The purpose of a new government inquiry that will look into how the FE sector contributes to the development of digital skills has come in for questioning from a leading learning tech figure.
Toshiba education adviser Bob Harrison (pictured below right), who contributed to the FE Learning Technology Action Group (Feltag) report, published in March last year, said “positive action” was needed “not another report,” after the House of Commons Business, Innovation and Skills Select Committee announced its new probe.
The committee, chaired by Hartlepool’s Labour MP Iain Wright (pictured below left), announced its inquiry into the digital economy on Monday, September 21.
“The reforms to the ICT national curriculum and its emphasis on computer science knowledge rather than IT and digital skills falls far short of what the UK economy needs from the workforce.
“Furthermore the FE sector is being devastated by deep cuts at a time when it is struggling to keep up with the demands of a digital future.
“The government response to the House of Lords report on digital skills was spot on when it said: ‘Training and education must keep pace with the ever-changing technological landscape, with the right skills and infrastructure to underpin digital transformation’ — but we need positive action not another report.”
The new inquiry will follow six strands of investigation, including the development of digital skills.
It will also ask, among other things what the major barriers to UK business success in the digital economy are and what steps the government could take to help businesses to overcome these barriers.
And Mr Wright told FE Week that he was sensitive to the need for action identified by Mr Harrison.
“I want to ask the government what they will be doing and ask if they believe the tech sector is doing enough.

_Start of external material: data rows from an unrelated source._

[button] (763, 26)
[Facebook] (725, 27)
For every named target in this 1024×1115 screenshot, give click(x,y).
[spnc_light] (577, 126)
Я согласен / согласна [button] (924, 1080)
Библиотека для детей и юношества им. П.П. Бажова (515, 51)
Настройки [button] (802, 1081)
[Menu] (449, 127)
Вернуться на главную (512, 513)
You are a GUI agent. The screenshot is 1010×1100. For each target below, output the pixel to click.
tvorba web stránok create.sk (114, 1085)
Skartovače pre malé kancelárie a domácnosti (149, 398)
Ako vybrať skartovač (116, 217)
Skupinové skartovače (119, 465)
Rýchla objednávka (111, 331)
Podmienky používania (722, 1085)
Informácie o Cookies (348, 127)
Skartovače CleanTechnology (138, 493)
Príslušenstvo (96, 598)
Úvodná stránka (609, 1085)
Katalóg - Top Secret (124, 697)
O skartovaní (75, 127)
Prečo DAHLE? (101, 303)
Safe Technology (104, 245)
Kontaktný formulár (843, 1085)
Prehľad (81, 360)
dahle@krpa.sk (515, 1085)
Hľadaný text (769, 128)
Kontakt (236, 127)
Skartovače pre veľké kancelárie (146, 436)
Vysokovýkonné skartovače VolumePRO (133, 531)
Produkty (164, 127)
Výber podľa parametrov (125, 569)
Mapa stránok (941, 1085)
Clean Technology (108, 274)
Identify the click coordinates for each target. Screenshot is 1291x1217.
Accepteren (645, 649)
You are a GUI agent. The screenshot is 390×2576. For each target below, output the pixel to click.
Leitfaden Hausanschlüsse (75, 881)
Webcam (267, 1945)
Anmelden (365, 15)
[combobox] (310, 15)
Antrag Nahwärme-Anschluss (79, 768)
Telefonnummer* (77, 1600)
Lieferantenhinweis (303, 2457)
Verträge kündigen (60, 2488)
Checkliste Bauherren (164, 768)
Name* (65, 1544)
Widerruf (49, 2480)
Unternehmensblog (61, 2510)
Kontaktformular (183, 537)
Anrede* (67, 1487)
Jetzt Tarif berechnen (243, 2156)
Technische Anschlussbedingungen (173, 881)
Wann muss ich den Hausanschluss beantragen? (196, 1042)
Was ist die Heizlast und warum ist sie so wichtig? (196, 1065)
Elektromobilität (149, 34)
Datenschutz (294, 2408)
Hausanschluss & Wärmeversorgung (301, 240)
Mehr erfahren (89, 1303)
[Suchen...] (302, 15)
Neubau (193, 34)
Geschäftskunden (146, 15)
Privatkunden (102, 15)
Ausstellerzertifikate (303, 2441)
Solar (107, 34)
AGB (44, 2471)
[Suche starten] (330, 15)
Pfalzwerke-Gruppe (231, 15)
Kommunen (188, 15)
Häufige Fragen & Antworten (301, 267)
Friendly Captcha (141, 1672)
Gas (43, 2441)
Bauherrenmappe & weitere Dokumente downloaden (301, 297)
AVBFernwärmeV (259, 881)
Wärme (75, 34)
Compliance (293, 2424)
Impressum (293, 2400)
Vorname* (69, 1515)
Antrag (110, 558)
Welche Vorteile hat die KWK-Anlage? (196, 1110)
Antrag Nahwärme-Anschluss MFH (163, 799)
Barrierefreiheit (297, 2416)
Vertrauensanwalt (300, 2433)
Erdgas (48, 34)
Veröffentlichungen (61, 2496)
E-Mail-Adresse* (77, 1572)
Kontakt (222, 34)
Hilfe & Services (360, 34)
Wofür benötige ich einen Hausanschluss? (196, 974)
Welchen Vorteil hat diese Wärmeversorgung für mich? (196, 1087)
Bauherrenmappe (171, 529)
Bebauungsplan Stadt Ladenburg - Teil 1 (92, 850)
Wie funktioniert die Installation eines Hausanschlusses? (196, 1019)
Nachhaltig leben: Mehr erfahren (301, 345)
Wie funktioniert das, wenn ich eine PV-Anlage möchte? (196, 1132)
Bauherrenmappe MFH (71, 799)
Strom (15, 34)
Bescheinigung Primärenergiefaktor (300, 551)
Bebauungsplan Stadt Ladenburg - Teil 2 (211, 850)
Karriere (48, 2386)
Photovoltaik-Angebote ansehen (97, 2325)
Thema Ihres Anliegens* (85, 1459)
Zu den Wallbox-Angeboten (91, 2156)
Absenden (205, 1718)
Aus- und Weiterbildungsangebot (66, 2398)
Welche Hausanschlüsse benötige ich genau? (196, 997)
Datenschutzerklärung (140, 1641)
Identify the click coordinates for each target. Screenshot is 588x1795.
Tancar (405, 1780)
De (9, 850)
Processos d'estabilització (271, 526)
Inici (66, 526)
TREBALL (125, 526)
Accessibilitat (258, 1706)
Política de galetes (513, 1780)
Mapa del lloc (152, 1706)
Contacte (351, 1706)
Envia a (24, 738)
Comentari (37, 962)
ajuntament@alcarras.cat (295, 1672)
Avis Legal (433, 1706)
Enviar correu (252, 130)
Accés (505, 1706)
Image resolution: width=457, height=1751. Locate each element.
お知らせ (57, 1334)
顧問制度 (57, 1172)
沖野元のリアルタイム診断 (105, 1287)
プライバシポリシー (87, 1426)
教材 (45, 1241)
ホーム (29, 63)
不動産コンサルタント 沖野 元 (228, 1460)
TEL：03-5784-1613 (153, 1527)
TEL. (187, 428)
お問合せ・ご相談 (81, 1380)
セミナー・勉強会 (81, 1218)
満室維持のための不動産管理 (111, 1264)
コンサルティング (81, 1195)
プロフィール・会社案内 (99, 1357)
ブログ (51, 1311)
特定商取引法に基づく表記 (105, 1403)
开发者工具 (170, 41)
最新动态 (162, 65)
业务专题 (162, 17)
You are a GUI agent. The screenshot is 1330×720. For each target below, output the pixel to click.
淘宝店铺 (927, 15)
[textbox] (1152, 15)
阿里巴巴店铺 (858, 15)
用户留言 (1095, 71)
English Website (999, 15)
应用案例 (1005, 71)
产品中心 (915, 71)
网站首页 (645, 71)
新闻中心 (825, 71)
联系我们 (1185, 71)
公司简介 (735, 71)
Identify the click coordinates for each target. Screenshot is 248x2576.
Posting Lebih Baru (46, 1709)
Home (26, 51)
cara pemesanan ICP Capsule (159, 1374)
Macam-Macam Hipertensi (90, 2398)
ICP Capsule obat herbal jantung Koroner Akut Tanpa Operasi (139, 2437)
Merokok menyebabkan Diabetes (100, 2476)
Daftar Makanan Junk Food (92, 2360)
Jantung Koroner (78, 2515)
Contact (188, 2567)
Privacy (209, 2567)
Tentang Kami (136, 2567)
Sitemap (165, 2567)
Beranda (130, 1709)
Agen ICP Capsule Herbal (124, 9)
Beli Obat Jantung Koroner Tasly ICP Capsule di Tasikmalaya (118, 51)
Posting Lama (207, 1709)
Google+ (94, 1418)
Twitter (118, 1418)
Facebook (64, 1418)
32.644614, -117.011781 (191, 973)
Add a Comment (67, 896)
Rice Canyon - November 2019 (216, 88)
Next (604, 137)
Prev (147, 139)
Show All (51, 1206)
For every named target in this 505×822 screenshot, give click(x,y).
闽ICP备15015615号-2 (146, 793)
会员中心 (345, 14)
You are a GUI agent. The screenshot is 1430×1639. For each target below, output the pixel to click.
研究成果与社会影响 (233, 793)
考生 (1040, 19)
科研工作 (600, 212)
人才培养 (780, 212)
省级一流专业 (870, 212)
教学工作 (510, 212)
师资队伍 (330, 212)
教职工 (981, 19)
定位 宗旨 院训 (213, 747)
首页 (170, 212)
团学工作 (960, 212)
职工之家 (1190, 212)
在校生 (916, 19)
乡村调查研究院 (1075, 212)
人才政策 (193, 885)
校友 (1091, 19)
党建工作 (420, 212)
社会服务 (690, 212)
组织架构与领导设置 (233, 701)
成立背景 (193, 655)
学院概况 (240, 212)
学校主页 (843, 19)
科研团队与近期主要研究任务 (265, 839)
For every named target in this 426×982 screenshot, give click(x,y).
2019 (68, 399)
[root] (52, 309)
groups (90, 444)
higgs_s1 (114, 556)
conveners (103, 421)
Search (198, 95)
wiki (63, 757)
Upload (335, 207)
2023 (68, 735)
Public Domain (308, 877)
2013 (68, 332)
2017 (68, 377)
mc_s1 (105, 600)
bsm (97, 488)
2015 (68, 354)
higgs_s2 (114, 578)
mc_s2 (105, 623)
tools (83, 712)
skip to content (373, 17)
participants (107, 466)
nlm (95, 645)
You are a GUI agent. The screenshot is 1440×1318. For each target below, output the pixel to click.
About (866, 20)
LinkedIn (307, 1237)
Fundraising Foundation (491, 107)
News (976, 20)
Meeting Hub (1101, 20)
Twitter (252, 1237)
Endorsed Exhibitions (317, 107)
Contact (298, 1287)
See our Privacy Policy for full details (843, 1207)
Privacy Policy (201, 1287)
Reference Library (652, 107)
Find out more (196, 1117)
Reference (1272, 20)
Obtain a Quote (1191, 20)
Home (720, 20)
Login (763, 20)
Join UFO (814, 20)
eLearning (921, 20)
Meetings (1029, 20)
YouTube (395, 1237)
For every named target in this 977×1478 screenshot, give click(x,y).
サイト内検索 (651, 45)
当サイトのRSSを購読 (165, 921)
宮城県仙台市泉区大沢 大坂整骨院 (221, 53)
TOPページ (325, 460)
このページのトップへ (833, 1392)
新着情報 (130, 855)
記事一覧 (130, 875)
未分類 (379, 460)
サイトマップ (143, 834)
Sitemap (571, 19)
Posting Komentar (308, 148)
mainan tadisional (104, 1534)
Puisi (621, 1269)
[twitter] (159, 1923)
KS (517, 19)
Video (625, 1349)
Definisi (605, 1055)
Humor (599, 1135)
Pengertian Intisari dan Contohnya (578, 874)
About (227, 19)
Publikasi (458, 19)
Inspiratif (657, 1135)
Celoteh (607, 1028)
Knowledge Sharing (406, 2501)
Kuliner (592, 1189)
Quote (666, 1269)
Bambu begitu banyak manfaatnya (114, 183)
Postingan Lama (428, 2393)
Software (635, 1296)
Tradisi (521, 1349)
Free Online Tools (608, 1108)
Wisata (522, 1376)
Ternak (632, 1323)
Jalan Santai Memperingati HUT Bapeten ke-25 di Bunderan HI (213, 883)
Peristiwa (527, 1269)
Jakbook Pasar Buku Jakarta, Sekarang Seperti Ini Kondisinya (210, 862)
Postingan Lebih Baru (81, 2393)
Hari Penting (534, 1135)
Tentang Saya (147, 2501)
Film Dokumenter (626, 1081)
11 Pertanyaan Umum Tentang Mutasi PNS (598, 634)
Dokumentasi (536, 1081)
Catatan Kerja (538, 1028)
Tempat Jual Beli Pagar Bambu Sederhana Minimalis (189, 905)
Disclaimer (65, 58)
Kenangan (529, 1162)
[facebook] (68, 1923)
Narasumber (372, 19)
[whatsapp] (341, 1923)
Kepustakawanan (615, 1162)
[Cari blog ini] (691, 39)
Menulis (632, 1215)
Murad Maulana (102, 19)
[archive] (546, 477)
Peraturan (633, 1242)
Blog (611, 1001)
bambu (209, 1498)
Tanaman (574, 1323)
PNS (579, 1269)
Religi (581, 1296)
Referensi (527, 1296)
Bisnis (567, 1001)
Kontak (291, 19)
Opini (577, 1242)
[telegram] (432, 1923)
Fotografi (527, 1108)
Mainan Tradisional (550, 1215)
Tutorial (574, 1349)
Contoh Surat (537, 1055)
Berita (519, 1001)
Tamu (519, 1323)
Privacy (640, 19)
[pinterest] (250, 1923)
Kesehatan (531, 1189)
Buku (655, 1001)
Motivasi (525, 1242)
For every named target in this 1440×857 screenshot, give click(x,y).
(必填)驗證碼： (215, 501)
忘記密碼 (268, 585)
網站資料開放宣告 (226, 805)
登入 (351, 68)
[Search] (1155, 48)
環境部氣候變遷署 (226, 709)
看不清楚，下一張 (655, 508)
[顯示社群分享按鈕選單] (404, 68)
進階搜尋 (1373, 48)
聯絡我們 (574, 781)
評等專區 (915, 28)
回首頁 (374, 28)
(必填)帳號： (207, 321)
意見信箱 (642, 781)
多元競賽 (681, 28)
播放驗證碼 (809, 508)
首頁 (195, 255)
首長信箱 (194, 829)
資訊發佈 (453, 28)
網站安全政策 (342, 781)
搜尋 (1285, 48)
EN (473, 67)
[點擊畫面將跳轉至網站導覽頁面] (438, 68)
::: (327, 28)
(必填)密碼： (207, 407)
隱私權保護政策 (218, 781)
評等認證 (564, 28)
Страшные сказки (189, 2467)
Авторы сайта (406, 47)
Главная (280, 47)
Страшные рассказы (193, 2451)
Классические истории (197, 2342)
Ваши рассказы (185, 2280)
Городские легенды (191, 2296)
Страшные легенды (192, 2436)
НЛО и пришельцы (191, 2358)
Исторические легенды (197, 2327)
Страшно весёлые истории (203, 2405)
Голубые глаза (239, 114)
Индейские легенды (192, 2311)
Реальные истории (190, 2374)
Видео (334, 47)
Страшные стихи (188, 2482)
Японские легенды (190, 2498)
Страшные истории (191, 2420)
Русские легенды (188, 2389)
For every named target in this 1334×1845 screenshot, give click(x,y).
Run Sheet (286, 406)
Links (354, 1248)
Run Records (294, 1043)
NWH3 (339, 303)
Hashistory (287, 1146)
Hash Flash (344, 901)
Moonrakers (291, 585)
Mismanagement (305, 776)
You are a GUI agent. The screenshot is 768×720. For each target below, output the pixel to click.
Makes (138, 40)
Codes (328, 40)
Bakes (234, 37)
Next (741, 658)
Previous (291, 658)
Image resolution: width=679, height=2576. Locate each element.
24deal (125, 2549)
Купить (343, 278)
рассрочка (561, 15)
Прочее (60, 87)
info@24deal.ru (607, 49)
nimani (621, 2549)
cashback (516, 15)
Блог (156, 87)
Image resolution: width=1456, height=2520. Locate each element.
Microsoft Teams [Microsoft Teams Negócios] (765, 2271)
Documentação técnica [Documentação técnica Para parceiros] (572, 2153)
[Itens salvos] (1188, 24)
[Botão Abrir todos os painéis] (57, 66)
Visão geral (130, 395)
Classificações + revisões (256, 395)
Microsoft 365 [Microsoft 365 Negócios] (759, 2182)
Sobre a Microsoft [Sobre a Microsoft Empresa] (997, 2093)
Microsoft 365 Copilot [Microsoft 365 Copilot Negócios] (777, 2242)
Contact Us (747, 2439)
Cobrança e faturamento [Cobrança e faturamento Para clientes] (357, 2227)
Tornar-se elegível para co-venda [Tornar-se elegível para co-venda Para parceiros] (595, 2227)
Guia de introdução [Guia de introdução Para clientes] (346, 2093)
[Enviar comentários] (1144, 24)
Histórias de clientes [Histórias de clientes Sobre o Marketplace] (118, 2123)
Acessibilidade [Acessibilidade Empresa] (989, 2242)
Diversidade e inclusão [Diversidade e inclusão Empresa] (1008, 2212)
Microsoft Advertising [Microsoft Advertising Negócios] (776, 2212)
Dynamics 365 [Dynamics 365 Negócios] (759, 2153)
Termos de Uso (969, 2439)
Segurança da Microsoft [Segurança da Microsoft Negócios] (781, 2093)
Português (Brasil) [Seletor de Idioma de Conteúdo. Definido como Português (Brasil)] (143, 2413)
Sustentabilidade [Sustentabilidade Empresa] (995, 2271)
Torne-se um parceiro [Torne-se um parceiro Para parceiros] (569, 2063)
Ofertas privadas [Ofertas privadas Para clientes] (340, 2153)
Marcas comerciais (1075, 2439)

“I want people involved in FE to get involved with this inquiry and send submissions to help new businesses adapt.”
Evidence sessions are yet to be announced, as are witnesses, but Mr Wright said he also wanted to look at the role of the government and its record in helping to produce a skilled workforce for the digital sector.
“I want to really push the government to find out what they will do to make sure apprentices and FE students have the skills to support businesses in the digital economy,” he said.
He added: “I have a broad ambition to look at the FE and skills sector in detail in the upcoming evidence sessions.
“Apprenticeships are of key importance in the digital skills sector of FE and we want to know how traditional businesses are continuing and progressing in this new digital economy.
“Newly qualified plumbers, for instance, should be able to engage with their local FE provider and be able to expand their business on forms of social media in a flexible and fast changing way.”